Jim O'Shea is back with new vision to fix journalism's broken model

Jim O'Shea (Photo: WTTW/Chicago Tonight)

Jim O'Shea's latest effort to breathe new life into public-service journalism combines a forward-looking news media technology start-up with a 137-year-old weekly newspaper in Chicago's Hyde Park neighborhood.

For years the former managing editor of the Chicago Tribune has been in the forefront of finding ways to fix what he calls the "broken business model" of a news industry corroded by bean counters. His 2011 book, The Deal from Hell: How Moguls and Wall Street Plundered Great American Newspapers, was a vivid indictment of the greed and arrogance of predatory owners.

O'Shea's last grand venture was the Chicago News Cooperative, a fatally flawed experiment (in partnership with the New York Times) that folded in 2012 after a little more than two years.

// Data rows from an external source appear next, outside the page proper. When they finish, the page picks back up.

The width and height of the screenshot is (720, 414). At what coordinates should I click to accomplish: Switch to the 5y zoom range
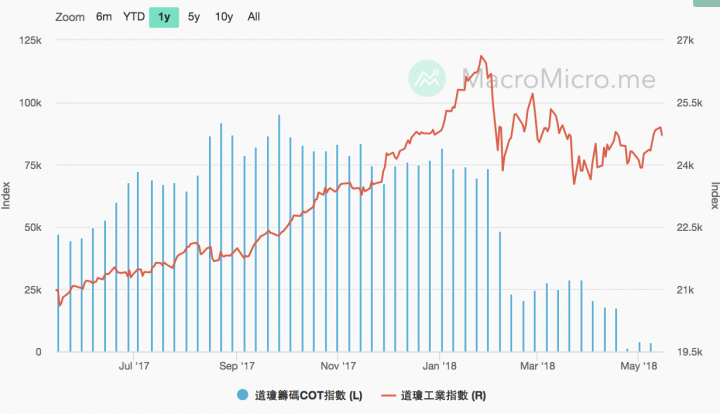point(194,17)
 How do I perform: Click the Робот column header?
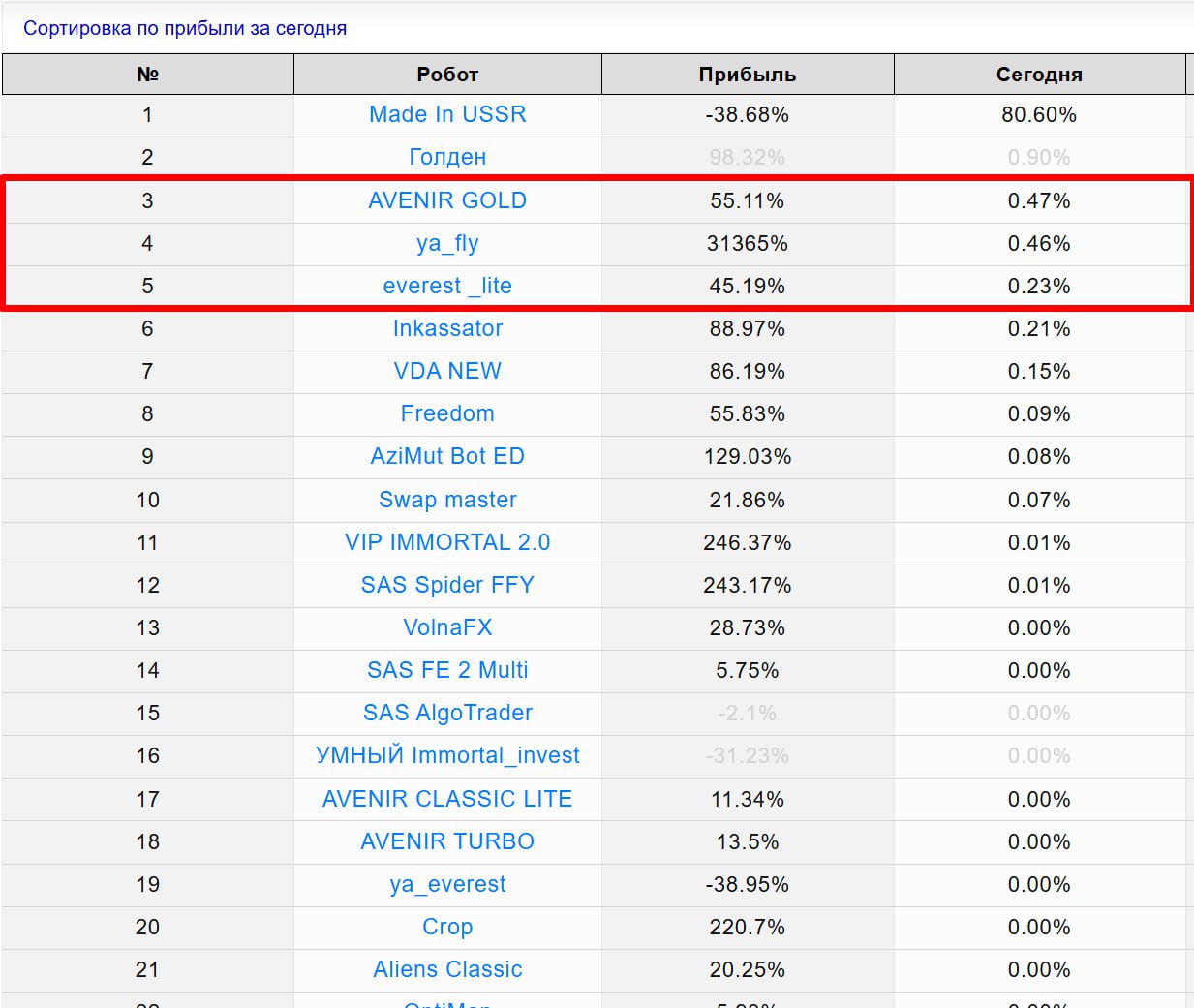[447, 75]
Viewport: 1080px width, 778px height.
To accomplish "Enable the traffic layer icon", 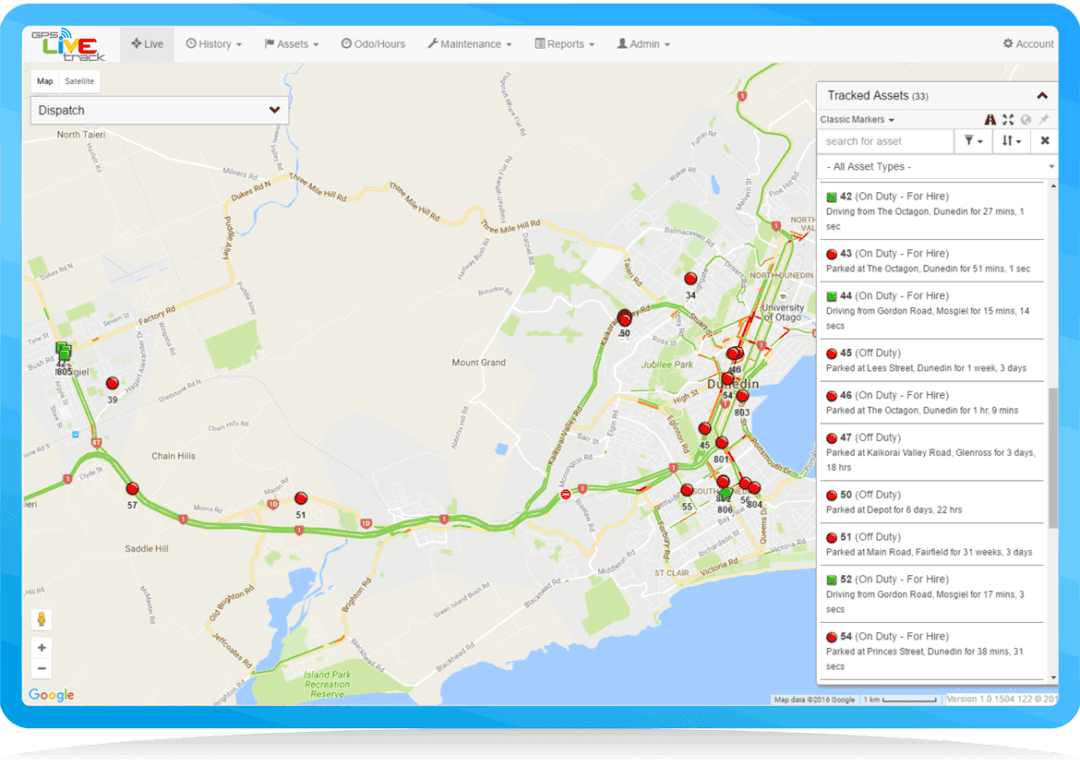I will click(x=990, y=119).
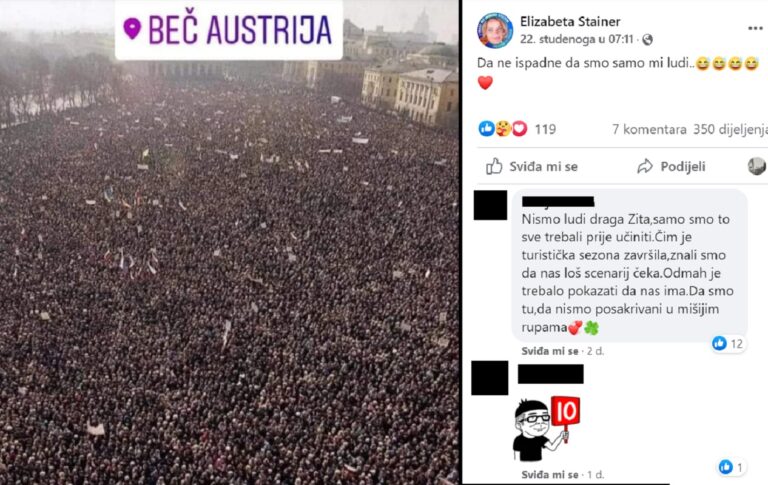Click the 10 scorecard sticker in comment
The width and height of the screenshot is (768, 485).
pos(546,429)
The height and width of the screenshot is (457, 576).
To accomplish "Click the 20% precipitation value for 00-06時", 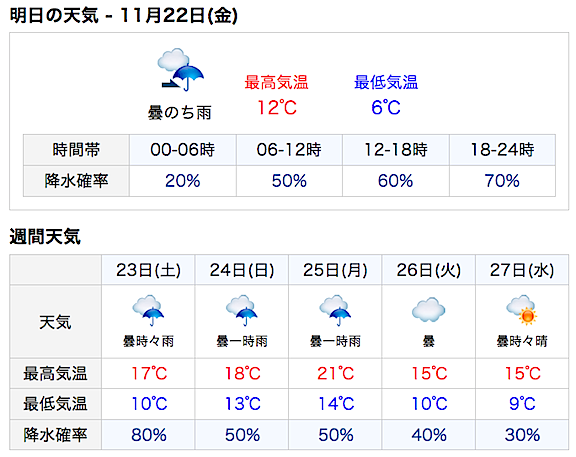I will (x=183, y=181).

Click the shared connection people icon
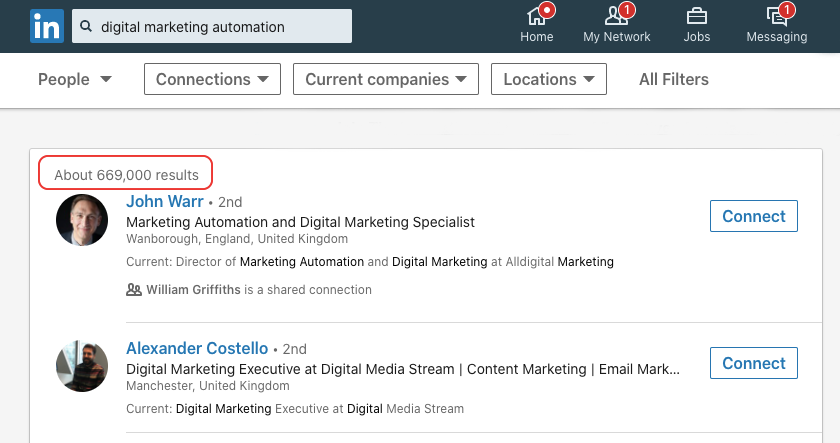coord(134,290)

Now he's gone back to the drawing board to create CityXones, a tech start-up designed to help local journalism organizations find a sustainable business model. O'Shea's partners are Bill Parker, who worked with him at the Tribune and the CNC, and Marisa Bryce, an entrepreneur and lawyer with experience in Silicon Valley.

CityXones

"CityXones marries traditional journalism with data, mapping and other innovative techniques to create economies of scale on a collaborative platform designed to magnify the voice of all news organizations and journalists," according to the co-founders' mission statement.

Over breakfast with O'Shea about a year ago, Hyde Park Herald publisher Bruce Sagan proposed using his small neighborhood weekly as a testing ground for some of O'Shea's ideas. In light of plans to build the Obama Presidential Center nearby, Sagan suggested CityXones tap its resources to shine a light on Woodlawn.

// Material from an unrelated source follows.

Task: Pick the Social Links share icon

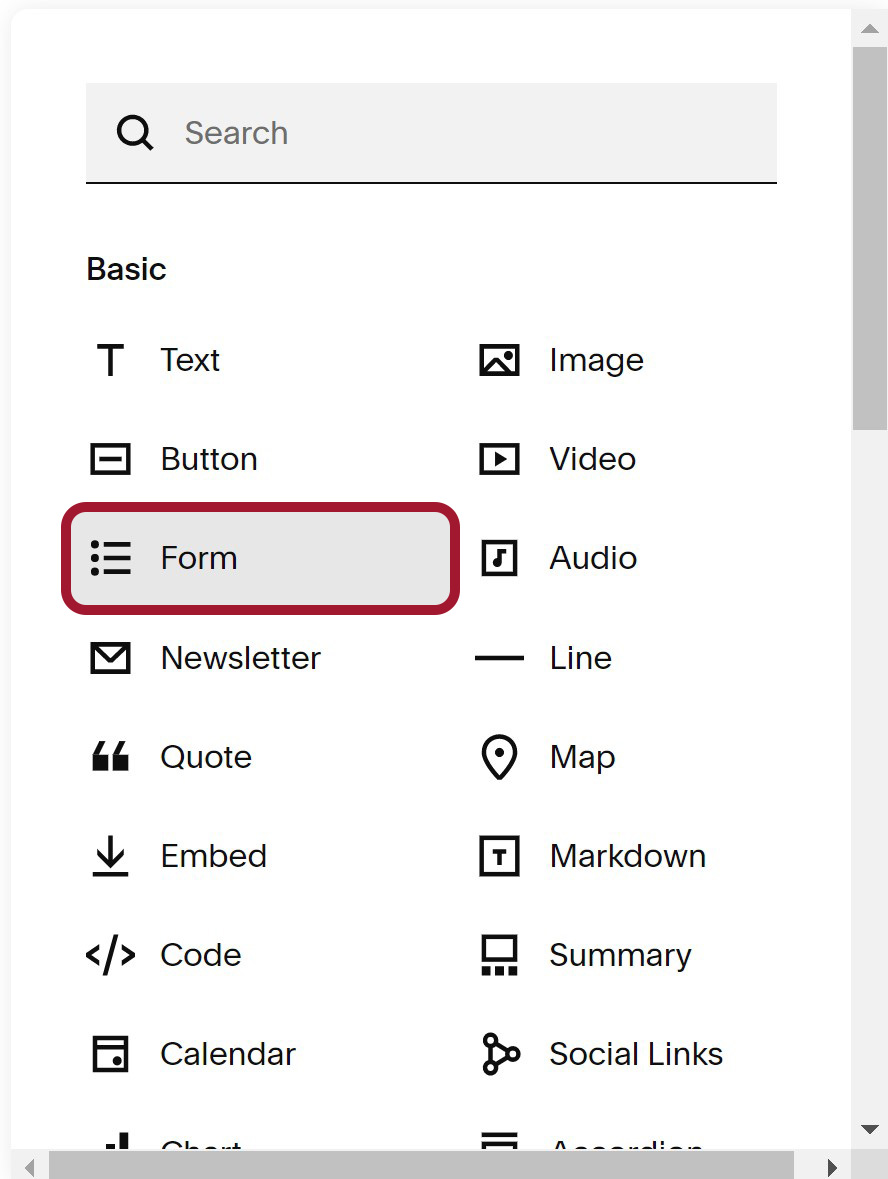Action: tap(500, 1053)
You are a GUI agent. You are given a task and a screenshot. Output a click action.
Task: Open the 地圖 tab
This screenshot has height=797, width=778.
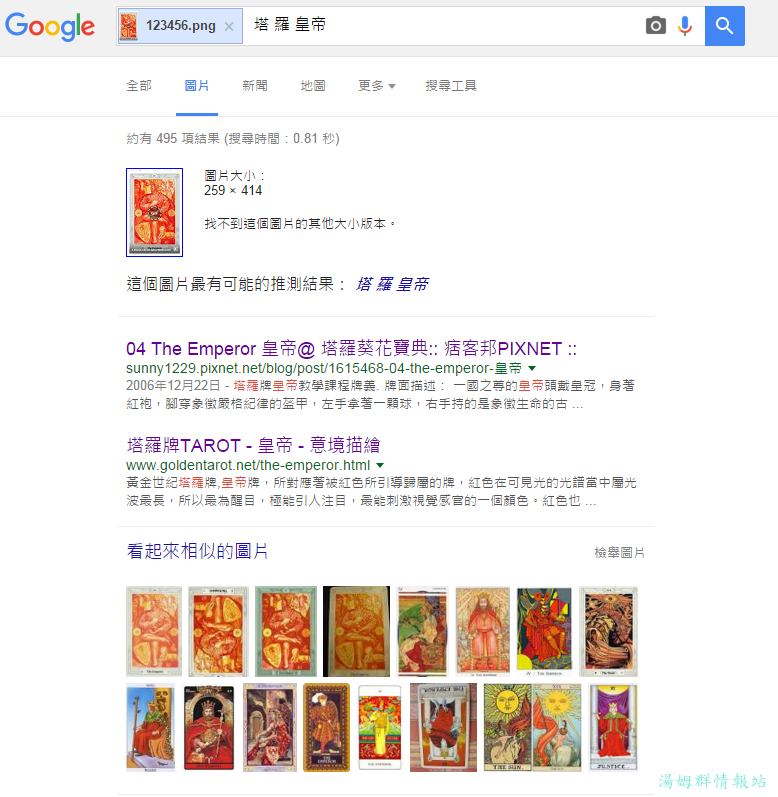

The result is "Woodlawn: Neighborhood in the Crosshairs," a remarkably ambitious and richly detailed special report examining many aspects of the community's transformation. (Here is the link.) The subsection on "Who Owns Woodlawn?" includes a color-coded interactive map of every property on every block.

To hear O'Shea tell it, the partnership between the Hyde Park Herald and CityXones is only the beginning.

"The Woodlawn project demonstrates what's possible when journalists and technologists work together to provide the public fact-based local news and information with a commitment to an ethics code that bans the practices polluting our journalistic landscape," O'Shea said. "Efforts like this are not free; they are costly, hard and deserve the support of citizens who want quality information so they can make sound decisions in a democracy."

Calling it "a first step to create answers to existential questions forged by predatory forces feeding on a troubled industry's future," O'Shea said: "We welcome suggestions from the public and welcome collaboration with the many noble for-profit and non-profit ventures who care deeply about local journalism.

"Together we can deliver a fight that is long overdue by figuring out how to make money and putting public service where it belongs: First."